離婚を芸術で表現する方法は二つあります。アンジェイ・ズラウスキ監督の『ポゼッション』(史上最高の監督の一人による、史上最高の映画の一つなので、そこまでヒットしなかったからといって非難するつもりはありません)のように、抽象的でシュールな表現にすることもできます。あるいは、ノア・バームバック監督の『マリッジ・ストーリー』のように、すべてを文字通りに表現すること もできます。

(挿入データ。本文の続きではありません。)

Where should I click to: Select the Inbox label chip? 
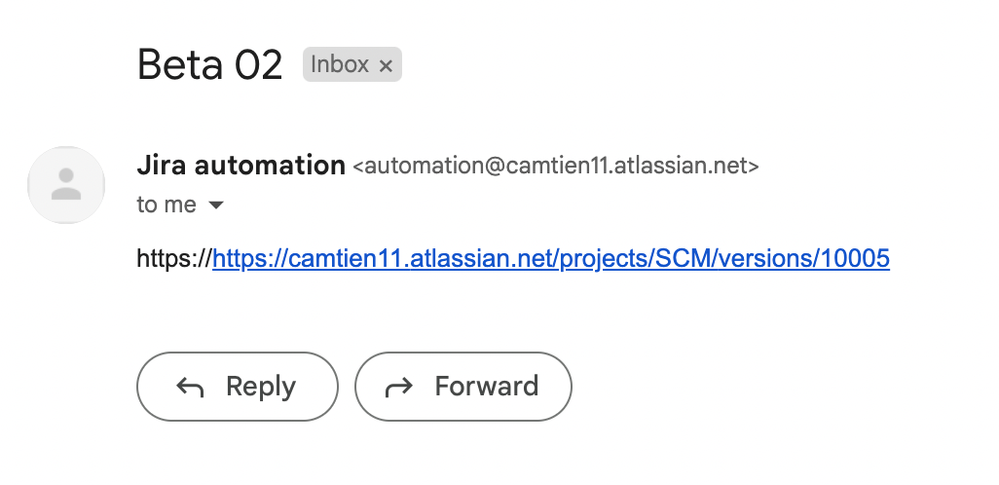coord(352,64)
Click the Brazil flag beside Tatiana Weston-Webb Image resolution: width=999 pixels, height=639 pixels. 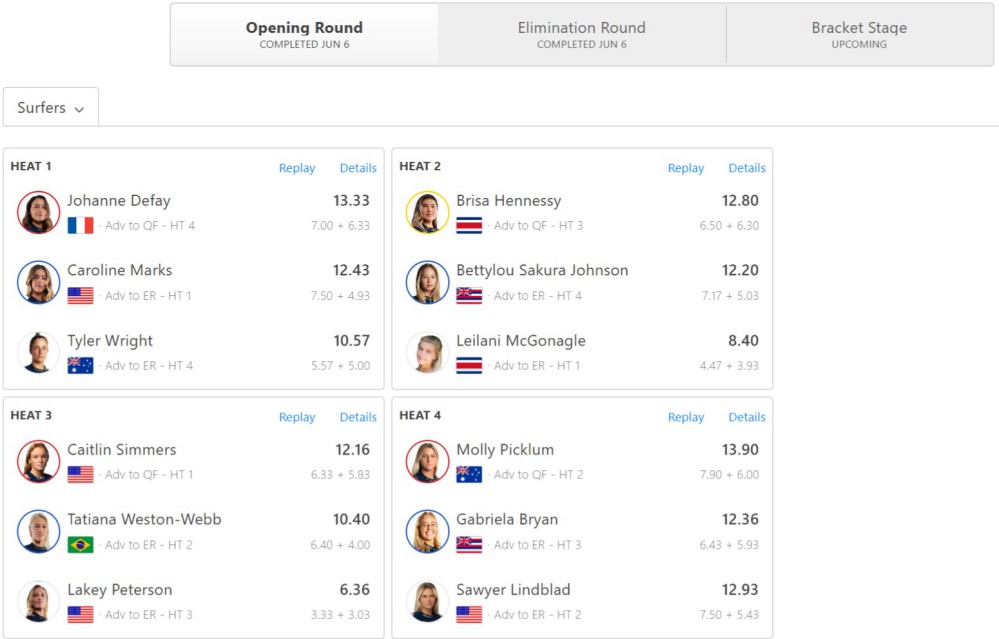(81, 545)
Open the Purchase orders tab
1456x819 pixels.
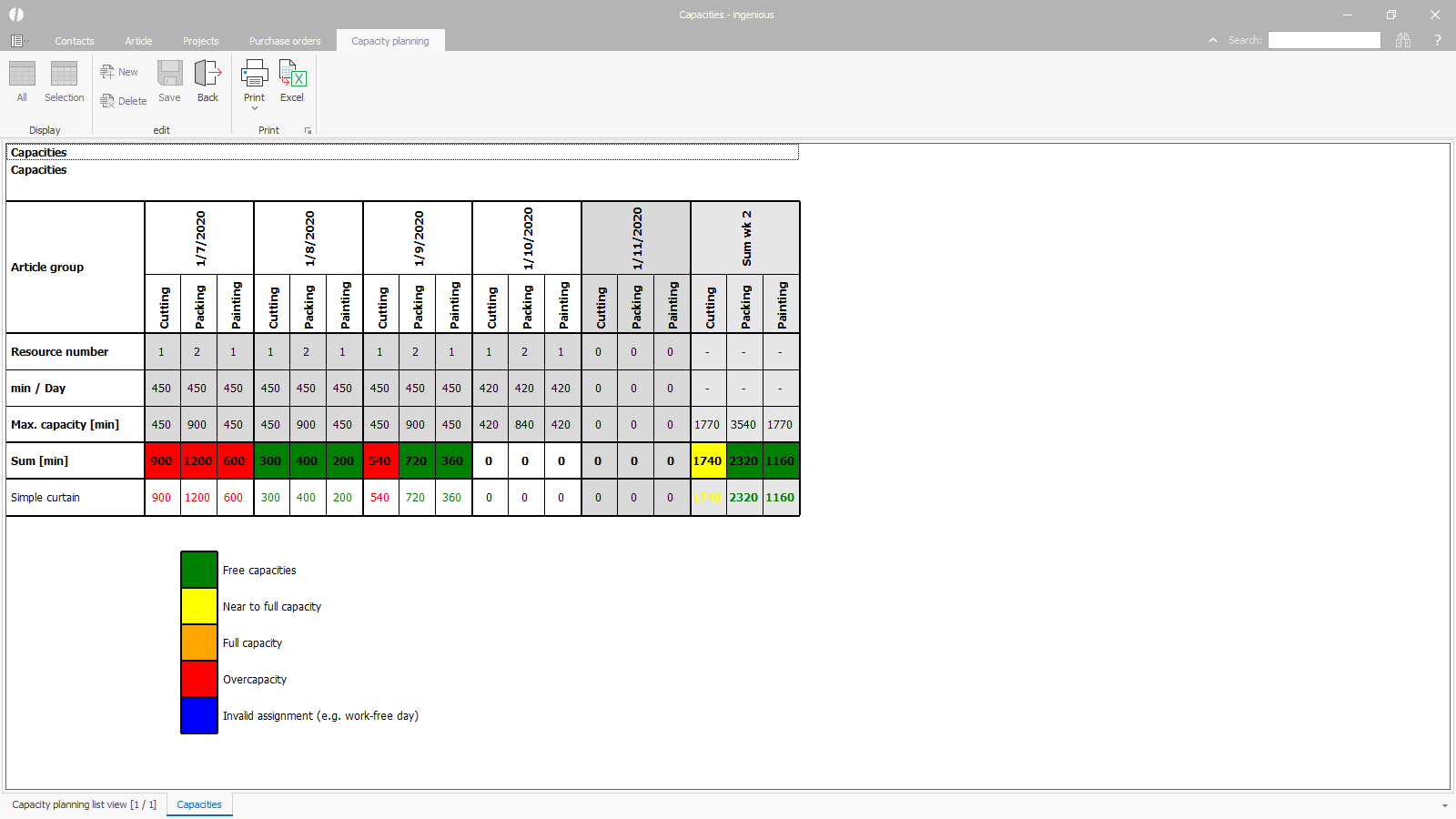(285, 41)
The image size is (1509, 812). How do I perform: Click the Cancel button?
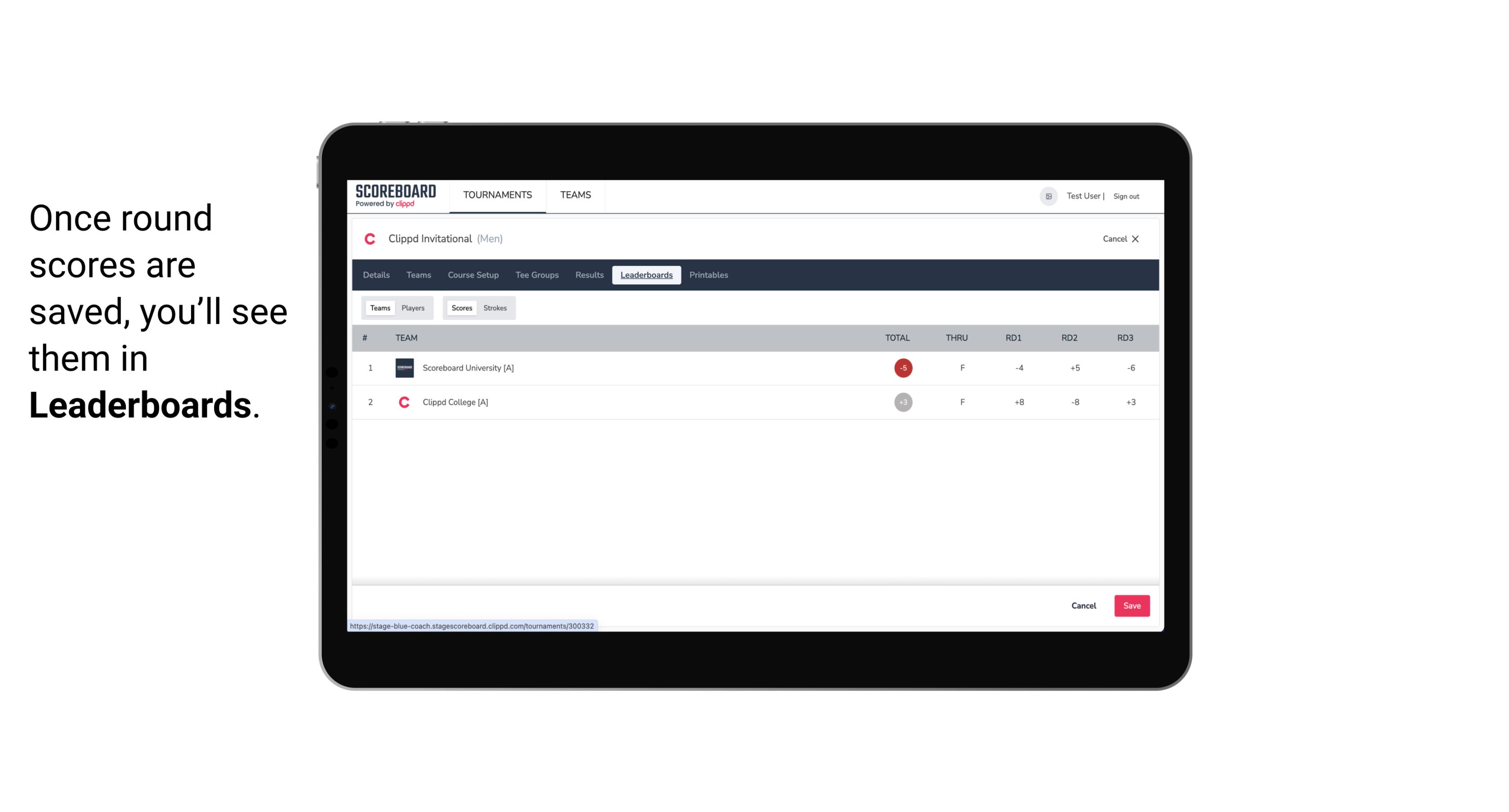point(1083,605)
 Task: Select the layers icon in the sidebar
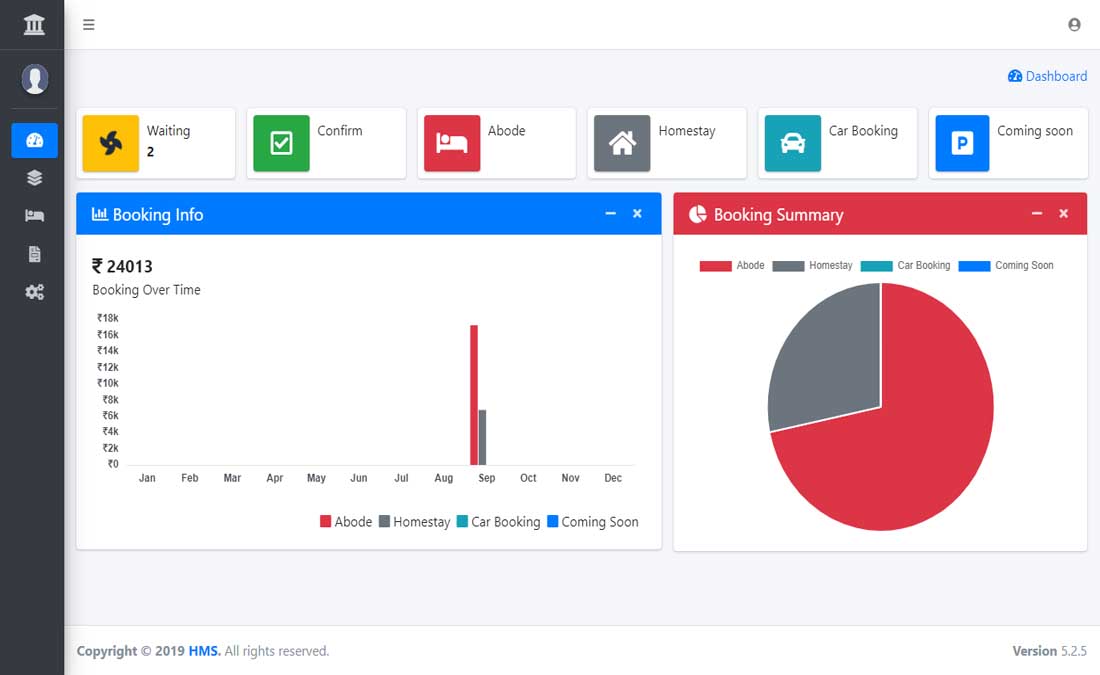[34, 178]
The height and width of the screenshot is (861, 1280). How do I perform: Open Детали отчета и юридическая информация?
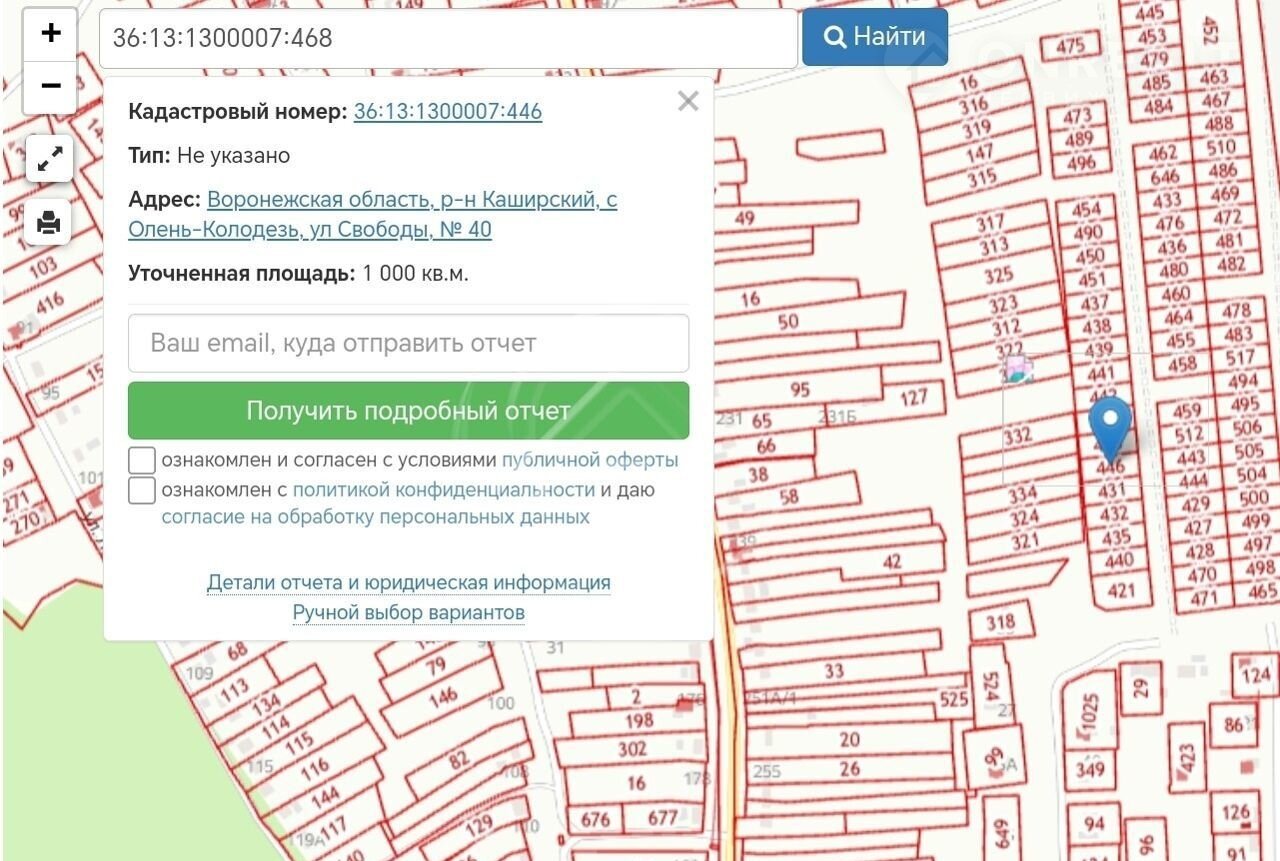coord(408,582)
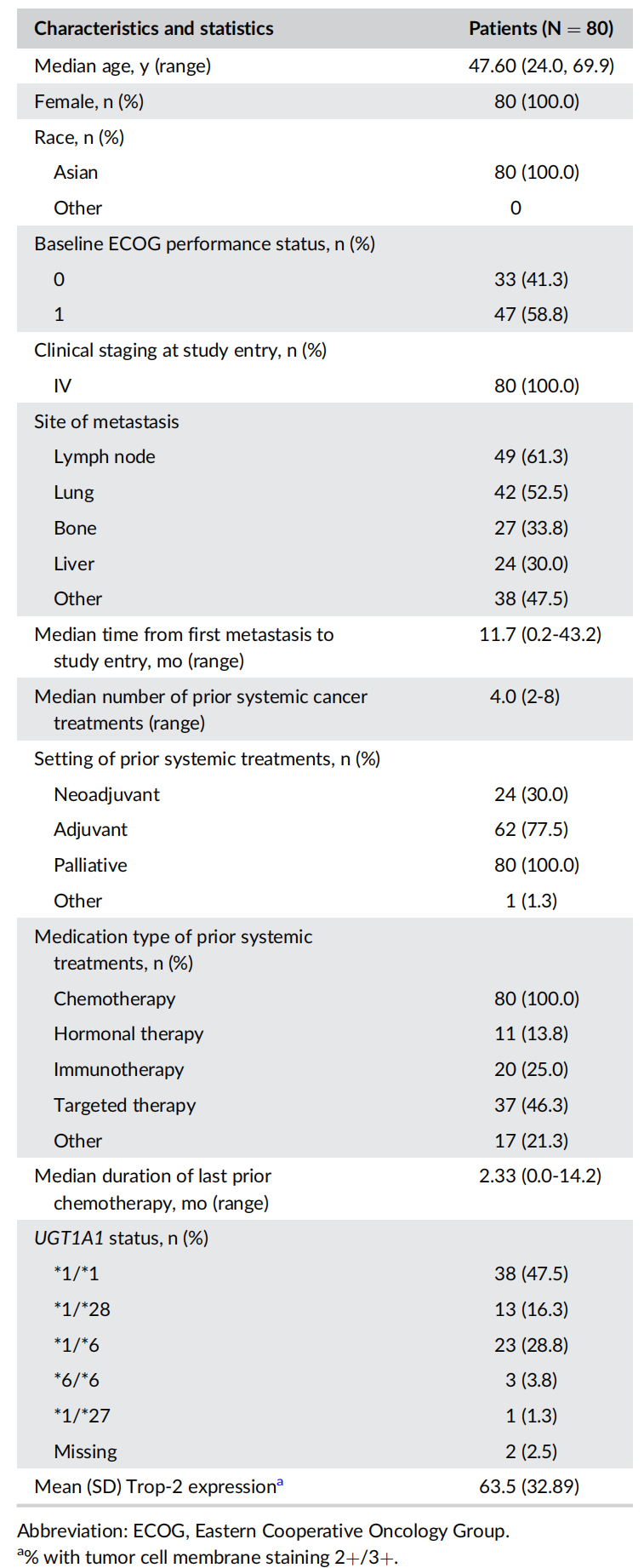The height and width of the screenshot is (1568, 644).
Task: Click the ECOG abbreviation footnote text
Action: pyautogui.click(x=263, y=1531)
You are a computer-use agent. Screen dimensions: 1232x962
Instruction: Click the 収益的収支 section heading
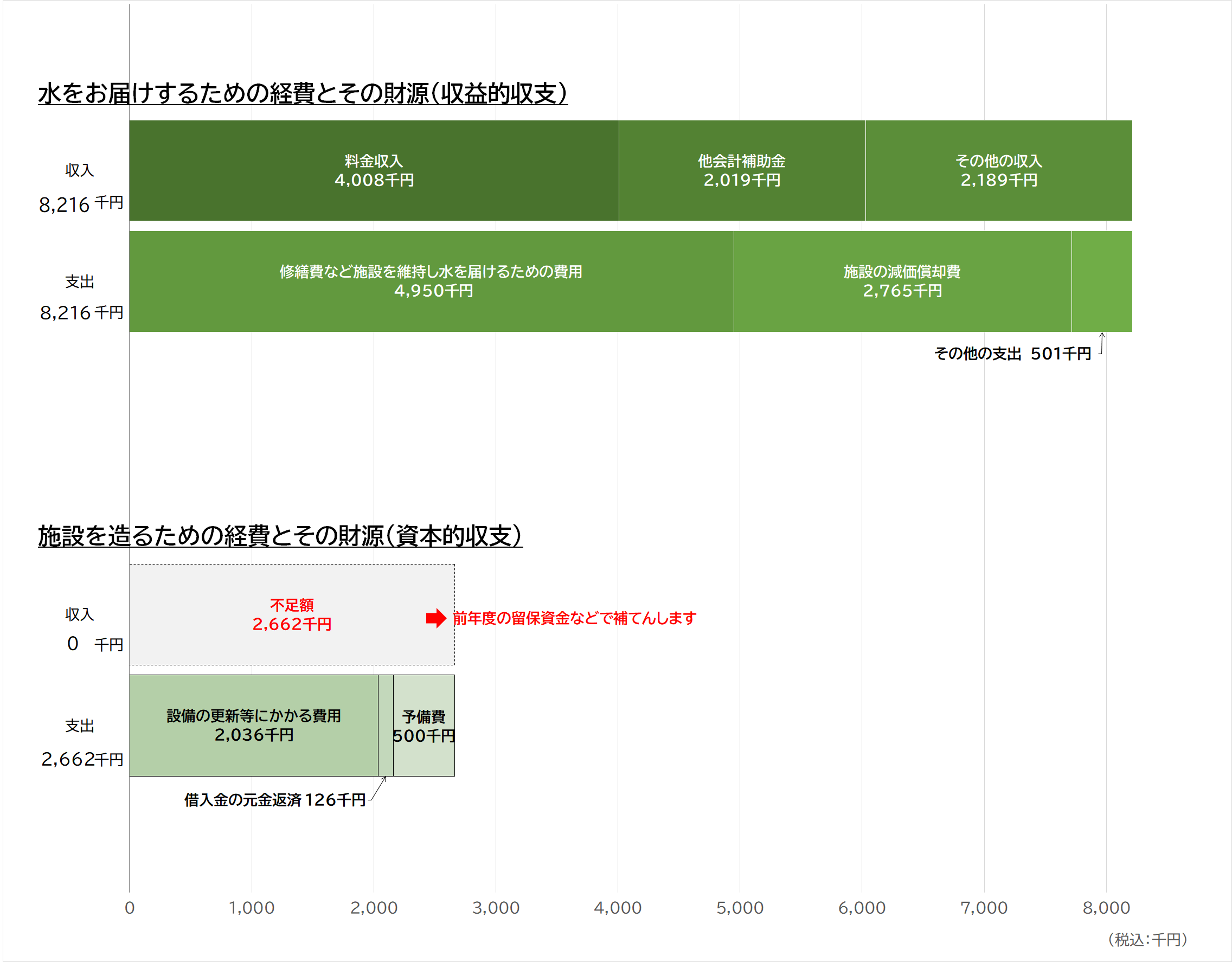(303, 94)
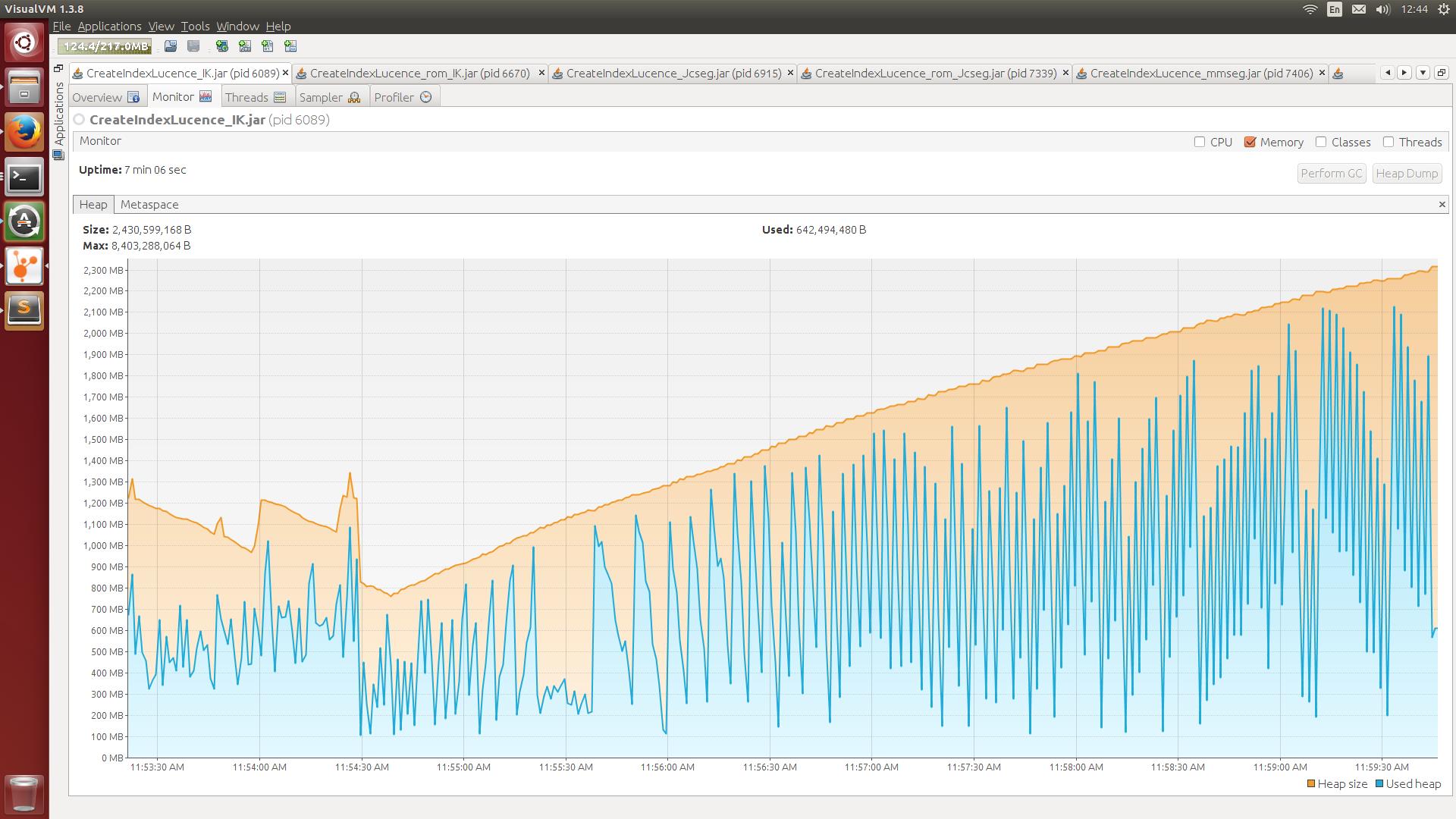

どちらが私に強く響くか、そしてどちらが最終的により満足感を与えるか、私は知っている。スデイキスとその仲間たちは、大文字のA級アートを作ろうとしているのではなく、ホワイトハウスに招待されるようなショーを作ろうとしているのだ。それはそれで構わない。だが、テッド・ラッソでもっと高い目標を掲げてほしかったと言わないのは無理だろう。
★★★☆☆
Apple TV+で『テッド・ラッソ』を観る
『テッド・ラッソ』シーズン3の新エピソードは毎週水曜日にApple TV+で配信されます。
評価: TV-MA
視聴はこちら: Apple TV+
スカウト・タフォヤは、映画・テレビ評論家、監督であり、RogerEbert.comの長編ビデオエッセイシリーズ「The Unloved」の制作者でもあります。The Village Voice、Film Comment、The Los Angeles Review of Books 、 Nylon Magazineなどに寄稿しています。著書に『Cinemaphagy: On the Psychedelic Classical Form of Tobe Hooper』があり、25本の長編映画を監督し、300本以上のビデオエッセイの監督兼編集者でもあります。これらのビデオエッセイはPatreon.com/honorszombieでご覧いただけます。